- [SOURCE]
┏━━

Mais bon, 2020 a décidé qu’il était temps de mettre un grand coup de projecteur sur ta singulière personne, toi qui ressemble à un des Pokémon les plus moisis de nos feux Pokédex, j’ai nommé Sablaireau.

Rappelons-nous des souvenirs

Soyons honnêtes : je t’avoue que je n’aurai jamais parié un kopeck sur toi pour mettre en quarantaine une bonne partie du monde, faire trembler les politiques et les économistes, arrêter le ballet incessant des avions dans le ciel, provoquer une pénurie de PQ et de féculents, et surtout, empêcher mes amis piliers de bars de dépenser le quart de leur salaire en bières. Ils continuent cependant de développer leur alcoolisme mondain via des SkypApéro : tu ne les auras pas là-dessus.

Je me suis donc penchée sur ton profil : comment « (…) un artichaut à l’envers avec des pattes, prolongé d’une queue à la vue de laquelle on se prend à penser qu’en effet, le ridicule ne tue plus. », comme te décrit Desproges dans son dictionnaire, a pu provoquer un tel chamboulement mondial ?

Inconnu du grand public occidental, tu serais le mammifère le plus menacé par le braconnage et le commerce illégal. A côté, les éléphants, les rhinocéros et les tigres du Bengale sont presque des petits joueurs, de fausses victimes. On mange ta chair pour soulager les rhumatismes, ton sang pour aider la circulation sanguine, ta bile pour soigner la vue et empêcher Mémé d’être trop irascible. Persécuté pour aider les humains à « mieux » vivre ou rallonger leur espérance de vie au détriment de la tienne, je comprends que tu en aies eu ras les écailles et décidé de leur montrer de quel termite tu te chauffes. Bien joué, l’ami. Je pense pouvoir affirmer que, désormais, l’humanité entière y réfléchira à deux fois avant de venir t’embêter. Il y aura peut-être même quelques fanatiques qui te dresseront une petite statue et lanceront une secte religion en ton honneur. Cela sera bien la première fois que le choix se portera sur un animal dont la principale occupation est de fouiller avec sa langue les termitières, les excréments d’éléphant, les feuilles par terre, les bases de tronc et j’en oublie. Pardonne ma trivialité mais tu es un peu l’expert du cunnilingus de la nature.

┗━━

- [CONSIGNE A] Relève chaque ligne des entrées contenant la chaîne "from", en tenant compte de la casse.

- [ENTRÉES]
┏━━

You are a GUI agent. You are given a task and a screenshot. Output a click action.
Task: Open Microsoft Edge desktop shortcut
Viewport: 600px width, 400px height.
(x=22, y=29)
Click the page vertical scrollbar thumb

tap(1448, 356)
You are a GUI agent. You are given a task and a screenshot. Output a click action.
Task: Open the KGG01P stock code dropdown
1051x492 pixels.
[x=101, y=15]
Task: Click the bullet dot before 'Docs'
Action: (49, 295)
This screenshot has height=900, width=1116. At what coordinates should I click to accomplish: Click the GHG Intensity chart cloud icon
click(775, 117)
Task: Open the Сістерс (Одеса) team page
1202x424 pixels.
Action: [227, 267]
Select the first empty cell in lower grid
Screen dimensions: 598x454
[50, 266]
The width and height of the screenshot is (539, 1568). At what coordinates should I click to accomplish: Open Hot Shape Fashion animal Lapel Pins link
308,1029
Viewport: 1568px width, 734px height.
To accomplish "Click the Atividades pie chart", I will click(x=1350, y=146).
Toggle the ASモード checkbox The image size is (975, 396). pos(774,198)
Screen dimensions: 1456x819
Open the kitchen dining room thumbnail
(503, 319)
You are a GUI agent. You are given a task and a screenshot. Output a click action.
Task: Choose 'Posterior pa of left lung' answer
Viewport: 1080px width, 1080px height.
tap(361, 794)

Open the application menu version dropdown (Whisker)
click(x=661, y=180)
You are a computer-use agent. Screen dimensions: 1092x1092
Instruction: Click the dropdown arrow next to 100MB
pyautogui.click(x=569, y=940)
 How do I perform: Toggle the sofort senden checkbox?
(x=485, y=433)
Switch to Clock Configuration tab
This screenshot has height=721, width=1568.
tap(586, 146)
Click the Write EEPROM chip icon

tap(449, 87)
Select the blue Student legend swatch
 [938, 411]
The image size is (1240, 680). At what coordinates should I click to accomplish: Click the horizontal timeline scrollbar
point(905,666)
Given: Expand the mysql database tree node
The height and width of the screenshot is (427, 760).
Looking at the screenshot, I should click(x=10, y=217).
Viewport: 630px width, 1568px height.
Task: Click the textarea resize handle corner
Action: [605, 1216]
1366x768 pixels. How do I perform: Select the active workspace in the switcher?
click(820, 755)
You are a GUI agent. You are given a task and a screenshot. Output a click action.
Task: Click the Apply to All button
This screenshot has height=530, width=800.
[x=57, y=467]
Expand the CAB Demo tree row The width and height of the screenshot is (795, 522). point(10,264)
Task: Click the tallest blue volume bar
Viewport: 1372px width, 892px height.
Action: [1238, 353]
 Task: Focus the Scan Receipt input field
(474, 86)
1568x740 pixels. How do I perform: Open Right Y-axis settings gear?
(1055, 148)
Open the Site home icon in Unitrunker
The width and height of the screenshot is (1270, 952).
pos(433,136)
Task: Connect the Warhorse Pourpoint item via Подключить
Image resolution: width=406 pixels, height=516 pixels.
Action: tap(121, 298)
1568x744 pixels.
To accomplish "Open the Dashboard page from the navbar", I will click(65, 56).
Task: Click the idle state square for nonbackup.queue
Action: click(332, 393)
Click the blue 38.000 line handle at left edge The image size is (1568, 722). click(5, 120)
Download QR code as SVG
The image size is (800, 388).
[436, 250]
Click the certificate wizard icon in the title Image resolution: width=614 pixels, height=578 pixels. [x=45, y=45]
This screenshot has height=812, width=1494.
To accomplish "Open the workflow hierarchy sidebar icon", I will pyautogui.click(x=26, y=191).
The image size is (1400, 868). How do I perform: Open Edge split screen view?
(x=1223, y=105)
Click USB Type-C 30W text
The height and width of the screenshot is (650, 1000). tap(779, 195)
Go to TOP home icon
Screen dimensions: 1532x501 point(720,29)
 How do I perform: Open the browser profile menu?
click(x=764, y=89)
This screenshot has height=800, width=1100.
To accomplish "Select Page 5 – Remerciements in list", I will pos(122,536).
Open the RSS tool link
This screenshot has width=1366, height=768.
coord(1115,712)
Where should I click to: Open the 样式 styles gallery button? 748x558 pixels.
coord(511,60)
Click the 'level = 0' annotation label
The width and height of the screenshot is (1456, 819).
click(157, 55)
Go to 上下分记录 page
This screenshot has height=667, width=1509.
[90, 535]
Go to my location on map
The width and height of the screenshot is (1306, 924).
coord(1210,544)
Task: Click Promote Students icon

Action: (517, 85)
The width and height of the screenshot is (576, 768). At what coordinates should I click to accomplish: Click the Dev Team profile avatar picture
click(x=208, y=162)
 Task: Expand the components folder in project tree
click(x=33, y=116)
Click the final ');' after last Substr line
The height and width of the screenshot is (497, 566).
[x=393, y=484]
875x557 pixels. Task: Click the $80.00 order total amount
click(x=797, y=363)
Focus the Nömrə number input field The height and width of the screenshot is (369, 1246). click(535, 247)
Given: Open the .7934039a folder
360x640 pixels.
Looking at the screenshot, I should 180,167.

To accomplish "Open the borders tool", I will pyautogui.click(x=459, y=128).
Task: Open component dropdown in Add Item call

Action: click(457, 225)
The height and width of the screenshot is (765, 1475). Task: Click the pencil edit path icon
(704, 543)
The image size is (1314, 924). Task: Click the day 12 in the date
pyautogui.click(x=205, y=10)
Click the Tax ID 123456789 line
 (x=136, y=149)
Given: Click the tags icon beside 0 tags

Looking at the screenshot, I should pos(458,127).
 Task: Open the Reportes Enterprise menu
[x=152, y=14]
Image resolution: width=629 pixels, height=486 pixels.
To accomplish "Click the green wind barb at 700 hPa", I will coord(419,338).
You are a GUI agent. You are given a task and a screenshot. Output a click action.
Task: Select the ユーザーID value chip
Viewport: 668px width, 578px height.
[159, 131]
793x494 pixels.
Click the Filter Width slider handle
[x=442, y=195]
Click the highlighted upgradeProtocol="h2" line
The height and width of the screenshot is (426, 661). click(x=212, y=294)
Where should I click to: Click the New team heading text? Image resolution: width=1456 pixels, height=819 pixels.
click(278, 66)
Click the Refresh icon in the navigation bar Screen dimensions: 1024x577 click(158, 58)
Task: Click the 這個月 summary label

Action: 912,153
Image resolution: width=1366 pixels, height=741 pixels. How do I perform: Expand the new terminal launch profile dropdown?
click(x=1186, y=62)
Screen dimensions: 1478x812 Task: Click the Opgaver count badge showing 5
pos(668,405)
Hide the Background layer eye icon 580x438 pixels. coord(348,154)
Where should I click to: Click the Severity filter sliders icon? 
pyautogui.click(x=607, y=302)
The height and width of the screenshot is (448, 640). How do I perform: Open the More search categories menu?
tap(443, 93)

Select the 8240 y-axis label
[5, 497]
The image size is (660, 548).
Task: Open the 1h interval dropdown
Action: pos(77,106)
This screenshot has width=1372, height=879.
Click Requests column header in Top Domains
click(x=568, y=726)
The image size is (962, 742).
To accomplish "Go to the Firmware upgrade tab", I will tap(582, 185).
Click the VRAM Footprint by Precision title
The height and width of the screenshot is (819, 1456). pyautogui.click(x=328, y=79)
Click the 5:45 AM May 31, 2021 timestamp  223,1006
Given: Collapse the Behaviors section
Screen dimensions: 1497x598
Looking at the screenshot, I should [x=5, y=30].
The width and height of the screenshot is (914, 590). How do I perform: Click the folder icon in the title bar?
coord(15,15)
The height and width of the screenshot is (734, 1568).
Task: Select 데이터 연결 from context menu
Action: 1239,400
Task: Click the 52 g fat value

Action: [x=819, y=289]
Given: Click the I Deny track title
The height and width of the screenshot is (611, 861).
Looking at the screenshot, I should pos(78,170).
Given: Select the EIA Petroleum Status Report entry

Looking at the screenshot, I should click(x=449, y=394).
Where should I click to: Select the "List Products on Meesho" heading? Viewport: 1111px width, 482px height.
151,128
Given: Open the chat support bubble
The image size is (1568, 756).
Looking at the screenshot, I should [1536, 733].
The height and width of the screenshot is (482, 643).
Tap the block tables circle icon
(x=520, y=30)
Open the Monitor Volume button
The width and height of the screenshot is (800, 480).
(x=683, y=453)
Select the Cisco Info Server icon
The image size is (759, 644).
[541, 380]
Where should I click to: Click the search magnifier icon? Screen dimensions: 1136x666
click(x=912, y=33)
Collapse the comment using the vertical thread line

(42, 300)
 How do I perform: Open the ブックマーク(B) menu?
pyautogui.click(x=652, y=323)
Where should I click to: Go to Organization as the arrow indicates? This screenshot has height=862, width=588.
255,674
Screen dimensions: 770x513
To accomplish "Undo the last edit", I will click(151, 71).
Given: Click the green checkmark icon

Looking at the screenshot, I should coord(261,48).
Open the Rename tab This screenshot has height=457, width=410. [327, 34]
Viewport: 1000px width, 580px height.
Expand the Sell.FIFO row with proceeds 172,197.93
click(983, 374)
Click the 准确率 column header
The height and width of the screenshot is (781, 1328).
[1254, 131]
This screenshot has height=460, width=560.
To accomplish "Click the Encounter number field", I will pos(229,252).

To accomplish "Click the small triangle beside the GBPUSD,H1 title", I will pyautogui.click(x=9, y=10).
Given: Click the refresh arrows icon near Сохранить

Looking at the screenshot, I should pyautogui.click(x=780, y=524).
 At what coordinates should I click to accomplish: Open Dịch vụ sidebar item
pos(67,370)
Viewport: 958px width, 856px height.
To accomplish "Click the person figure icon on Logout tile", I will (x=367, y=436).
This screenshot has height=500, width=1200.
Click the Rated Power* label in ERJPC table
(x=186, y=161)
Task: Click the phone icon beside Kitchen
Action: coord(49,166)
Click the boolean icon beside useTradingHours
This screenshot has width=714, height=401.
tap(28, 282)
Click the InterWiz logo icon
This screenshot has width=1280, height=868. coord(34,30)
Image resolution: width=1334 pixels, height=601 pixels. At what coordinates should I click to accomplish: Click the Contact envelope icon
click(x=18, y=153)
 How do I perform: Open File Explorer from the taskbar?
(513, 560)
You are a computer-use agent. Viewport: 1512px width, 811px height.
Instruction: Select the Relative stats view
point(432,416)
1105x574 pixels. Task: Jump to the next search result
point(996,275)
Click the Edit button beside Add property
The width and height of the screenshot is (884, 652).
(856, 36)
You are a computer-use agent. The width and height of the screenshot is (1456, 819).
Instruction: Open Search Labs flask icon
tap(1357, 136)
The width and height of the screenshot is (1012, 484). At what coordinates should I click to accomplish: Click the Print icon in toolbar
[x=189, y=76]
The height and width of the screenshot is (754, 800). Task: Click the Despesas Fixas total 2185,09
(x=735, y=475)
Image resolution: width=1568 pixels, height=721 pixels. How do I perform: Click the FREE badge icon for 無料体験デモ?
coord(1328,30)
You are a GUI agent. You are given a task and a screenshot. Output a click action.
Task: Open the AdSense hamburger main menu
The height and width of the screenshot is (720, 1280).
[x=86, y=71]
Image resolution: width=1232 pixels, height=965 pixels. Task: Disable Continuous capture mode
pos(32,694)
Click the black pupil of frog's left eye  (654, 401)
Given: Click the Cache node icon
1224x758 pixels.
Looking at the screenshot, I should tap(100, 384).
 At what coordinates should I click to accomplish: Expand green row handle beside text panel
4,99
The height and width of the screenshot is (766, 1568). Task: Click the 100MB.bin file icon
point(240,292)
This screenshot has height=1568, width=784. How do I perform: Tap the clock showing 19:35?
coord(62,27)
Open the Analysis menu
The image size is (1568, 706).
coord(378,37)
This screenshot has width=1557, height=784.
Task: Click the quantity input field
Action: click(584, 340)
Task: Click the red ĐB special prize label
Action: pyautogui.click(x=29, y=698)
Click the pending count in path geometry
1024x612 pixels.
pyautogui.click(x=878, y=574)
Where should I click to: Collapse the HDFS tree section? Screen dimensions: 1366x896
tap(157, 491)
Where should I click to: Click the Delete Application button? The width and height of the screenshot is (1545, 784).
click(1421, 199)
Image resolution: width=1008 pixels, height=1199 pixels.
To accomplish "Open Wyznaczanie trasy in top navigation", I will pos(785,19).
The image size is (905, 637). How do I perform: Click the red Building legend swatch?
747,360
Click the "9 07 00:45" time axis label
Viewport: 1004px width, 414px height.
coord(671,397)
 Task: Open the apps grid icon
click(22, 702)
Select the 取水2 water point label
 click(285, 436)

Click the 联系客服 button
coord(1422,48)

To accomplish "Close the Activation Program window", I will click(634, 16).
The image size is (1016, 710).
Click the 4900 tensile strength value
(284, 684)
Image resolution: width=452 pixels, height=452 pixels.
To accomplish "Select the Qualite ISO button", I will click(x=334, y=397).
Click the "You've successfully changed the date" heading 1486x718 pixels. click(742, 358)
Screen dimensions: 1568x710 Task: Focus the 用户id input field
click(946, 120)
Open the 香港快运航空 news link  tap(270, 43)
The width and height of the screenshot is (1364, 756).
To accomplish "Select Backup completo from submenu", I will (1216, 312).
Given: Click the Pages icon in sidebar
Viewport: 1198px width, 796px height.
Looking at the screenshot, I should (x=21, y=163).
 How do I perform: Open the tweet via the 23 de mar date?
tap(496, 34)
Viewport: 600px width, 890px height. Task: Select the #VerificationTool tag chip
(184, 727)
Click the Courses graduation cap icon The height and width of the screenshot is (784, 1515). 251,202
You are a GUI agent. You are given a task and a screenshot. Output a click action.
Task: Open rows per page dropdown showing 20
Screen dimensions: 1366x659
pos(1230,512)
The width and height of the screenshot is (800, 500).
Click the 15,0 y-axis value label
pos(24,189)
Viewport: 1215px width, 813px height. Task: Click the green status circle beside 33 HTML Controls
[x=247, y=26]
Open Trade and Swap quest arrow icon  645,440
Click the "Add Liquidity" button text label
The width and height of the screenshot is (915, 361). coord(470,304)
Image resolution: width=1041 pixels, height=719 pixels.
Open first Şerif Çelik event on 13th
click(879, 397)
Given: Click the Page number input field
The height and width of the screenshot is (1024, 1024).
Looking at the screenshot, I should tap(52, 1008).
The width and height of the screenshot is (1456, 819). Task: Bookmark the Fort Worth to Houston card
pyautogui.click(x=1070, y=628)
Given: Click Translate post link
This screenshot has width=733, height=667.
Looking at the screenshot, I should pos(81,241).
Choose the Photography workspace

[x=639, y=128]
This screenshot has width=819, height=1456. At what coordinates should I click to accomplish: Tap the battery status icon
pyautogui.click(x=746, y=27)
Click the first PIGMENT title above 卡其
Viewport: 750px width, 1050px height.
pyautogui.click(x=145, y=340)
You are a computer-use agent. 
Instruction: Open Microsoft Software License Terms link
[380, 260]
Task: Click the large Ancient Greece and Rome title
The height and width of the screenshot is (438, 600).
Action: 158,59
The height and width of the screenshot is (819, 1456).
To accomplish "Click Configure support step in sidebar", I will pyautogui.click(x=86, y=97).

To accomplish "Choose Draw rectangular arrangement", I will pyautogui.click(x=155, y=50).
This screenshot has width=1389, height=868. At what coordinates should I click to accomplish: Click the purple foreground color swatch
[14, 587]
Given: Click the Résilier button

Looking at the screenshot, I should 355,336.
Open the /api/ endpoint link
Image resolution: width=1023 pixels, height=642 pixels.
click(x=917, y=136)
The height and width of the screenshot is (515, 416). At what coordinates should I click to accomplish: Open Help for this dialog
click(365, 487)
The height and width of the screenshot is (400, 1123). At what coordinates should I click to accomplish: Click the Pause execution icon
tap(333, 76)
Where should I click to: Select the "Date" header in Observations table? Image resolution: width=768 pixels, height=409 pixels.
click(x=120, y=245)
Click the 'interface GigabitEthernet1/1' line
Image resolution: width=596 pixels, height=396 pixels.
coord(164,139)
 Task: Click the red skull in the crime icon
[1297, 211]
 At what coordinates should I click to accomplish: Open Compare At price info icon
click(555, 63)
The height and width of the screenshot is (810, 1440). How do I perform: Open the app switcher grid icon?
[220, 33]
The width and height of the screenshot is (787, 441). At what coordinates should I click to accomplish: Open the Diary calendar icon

┗━━

- [CONSIGNE B] Dans la source, qui décrit l'animal comme « un artichaut à l'envers avec des pattes » ?

- [RÉSULTAT COMPLET A]
To accomplish "Open the Dashboard page from the navbar", I will click(65, 56).
Task: Select 데이터 연결 from context menu
 How do I perform: Open File Explorer from the taskbar?
To accomplish "Select Backup completo from submenu", I will (1216, 312).

- [RÉSULTAT COMPLET B] Desproges, dans son dictionnaire.